Using the linux awk tool (rpm)

add by zhj: awk is very powerful, it is a simple programming language, this book abroad have a special presentation of its use. "Effective awk programming", it supports integer, string, arrays, variables do not need prior to use

Define, directly, because each type of data has a default initial value. It also supports if / for logic and other statements

Original: https://blog.51cto.com/13866901/2166164?tdsourcetag=s_pctim_aiomsg

Operating environment: centos6 Vmware

A, awk Profile

awk is a very useful tool for data processing, often acting with respect to the processing sed an entire row, which row tend awk is divided into several fields] [process, therefore, quite suitable for handling small awk data processing. awk is a report generator, the file format is processed, formatted file system here is not formatted, the contents of the file but various "layout", and further display format; we use the linux is referred to gawk GNU awk, awk and gawk in fact, linked files, so use awk and gawk on your system is the same.

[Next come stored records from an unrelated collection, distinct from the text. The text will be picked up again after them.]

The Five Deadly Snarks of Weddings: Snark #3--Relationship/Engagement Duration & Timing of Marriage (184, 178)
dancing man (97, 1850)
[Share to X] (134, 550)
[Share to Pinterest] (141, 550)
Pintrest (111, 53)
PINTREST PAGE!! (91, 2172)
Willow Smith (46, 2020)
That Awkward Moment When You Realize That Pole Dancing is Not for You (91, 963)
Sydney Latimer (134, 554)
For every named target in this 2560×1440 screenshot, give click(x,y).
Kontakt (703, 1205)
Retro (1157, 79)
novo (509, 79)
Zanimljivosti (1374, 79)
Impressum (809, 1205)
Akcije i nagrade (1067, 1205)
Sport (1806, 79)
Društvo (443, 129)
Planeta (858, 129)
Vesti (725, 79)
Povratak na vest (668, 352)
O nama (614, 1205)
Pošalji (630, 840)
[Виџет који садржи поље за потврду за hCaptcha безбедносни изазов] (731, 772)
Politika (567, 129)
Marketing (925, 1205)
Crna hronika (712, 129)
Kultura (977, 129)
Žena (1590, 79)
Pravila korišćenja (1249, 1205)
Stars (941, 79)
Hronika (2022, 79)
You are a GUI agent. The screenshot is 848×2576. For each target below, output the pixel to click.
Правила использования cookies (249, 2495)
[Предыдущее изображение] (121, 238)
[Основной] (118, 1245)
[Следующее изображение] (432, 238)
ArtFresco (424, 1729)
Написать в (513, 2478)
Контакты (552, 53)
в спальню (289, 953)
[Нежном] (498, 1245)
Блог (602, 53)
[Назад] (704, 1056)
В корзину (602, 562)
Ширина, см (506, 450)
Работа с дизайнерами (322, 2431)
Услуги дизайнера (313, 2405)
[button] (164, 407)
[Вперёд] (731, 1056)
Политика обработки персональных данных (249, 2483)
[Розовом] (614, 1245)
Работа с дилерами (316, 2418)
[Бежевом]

Second, the basic usage of awk

awk[OPTIONS]'program' FILE1 FILE2

program:PATTERN{ACTION STATEMENT}

program: Programming Language PATTERN: Mode ACTIONSTATEMENT: motion statement, statements may be a plurality, but a plurality of intermediate statements to be separated by semicolons

OPTIONS: -F [] indicates the input field delimiter; -v VALUE variable assignment;

for example:

cat /etc/passwd
 

image.png

cat ceshi.txt |awk -v FS: '{print $1,$3}'(每行按冒号分割,输出第一个域和第三个域;默认为空格分割;注意:awk后续动作都要以单引号引起来)
 

image.png

cat ceshi.txt |awk -v FS: '{print $1"XXXX"$3}'("XXXX"代表任意内容,必须用双引号引起来)
 

image.png


Third, variable

1, built-in variables

  • FS input field separator, default blank

  • RS input record separator, default newline

  • OFS output field separator, default whitespace

  • OFS output field separator, that the default newline

  • NF number of fields in the current row

  • print NF number of fields display the current line

  • print $ NF NF field displays the value of the current row       

 

 

  • NR record number

  • FNR files were counted, line numbers

  • FILENAME 当前文件名

  • ARGC 命令行参数的个数

  • ARGV 保存命令行所给定的各参数的数组

2、自定义变量

(1)-v VALUE (变量名称区分大小写)在这里文件ceshi.txt中有多少行就显示多少行变量的值

awk -v fan="cool"  '{print fan}' ceshi.txt
 

image.png

(2)在program中自定义变量

awk 'BEGIN{FS=":";abc=1}{print $abc}' ceshi.txt
 

image.png


四、awk的格式化输出

语法 printf FORNAT,item1,item2

  • FORMAT必须提供

  • 与print语句不同,printf不会自动换行,需要使用换行符\n

  • FORMAT中需要分别为后面的每个item指定一个格式符,否则item无法显示;

格式符介绍:

  • %c 显示字符的ASCII码

  • %d ,%i 显示为十进制整数

  • %e,%E 科学技术法显示数值

  • %f 显示为浮点数

  • %g,%G 以科学技术法或浮点数格式显示数值

  • %s 显示为字符串

  • %u 显示无符号整数

  • %% 当需要显示%号时需要连续打两个百分号

举例说明:

cat ceshi.txt |awk -F: '{printf "%-10s%s\n",$1,$3}'
 

image.png


五、awk的操作符

  • 算术操作符     如:A+B A-B A*B A/B

  • 字符操作符     字符串链接

  • 赋值操作符     如:== += /= %=

  • 比较操作符     如:> >= < <=

  • 模式匹配操作符  ~ 是否能由右侧指定的模式所匹配  !~是否不能由右侧指定的模式所匹配

  • 逻辑操作符     && 与运算 || 或运算

  • 条件表达式     selector?if-true-expression:if-ials-expreion  

  • 函数调用        调用函数来进行数据的处理

举例说明

通过df命令查看当前系统磁盘占用率,查出占用率大于等于百分之20的磁盘名称以及磁盘占用率

df|awk -v FS=% '$0 ~ "/dev/sd" {print $1}'|awk '$NF>=20 {printf "DevName:%-10s Used:%s%%\n",$1,$5}'
 

image.png

awk -v FS=: '{$3>=5?usertype="Big User":usertype="Small User";printf "UserName:%-15s Type:%s\n",$1,usertype}' ceshi.txt
 

image.png


六、awk的控制语句

  • if(condition){statements}[else {statement}]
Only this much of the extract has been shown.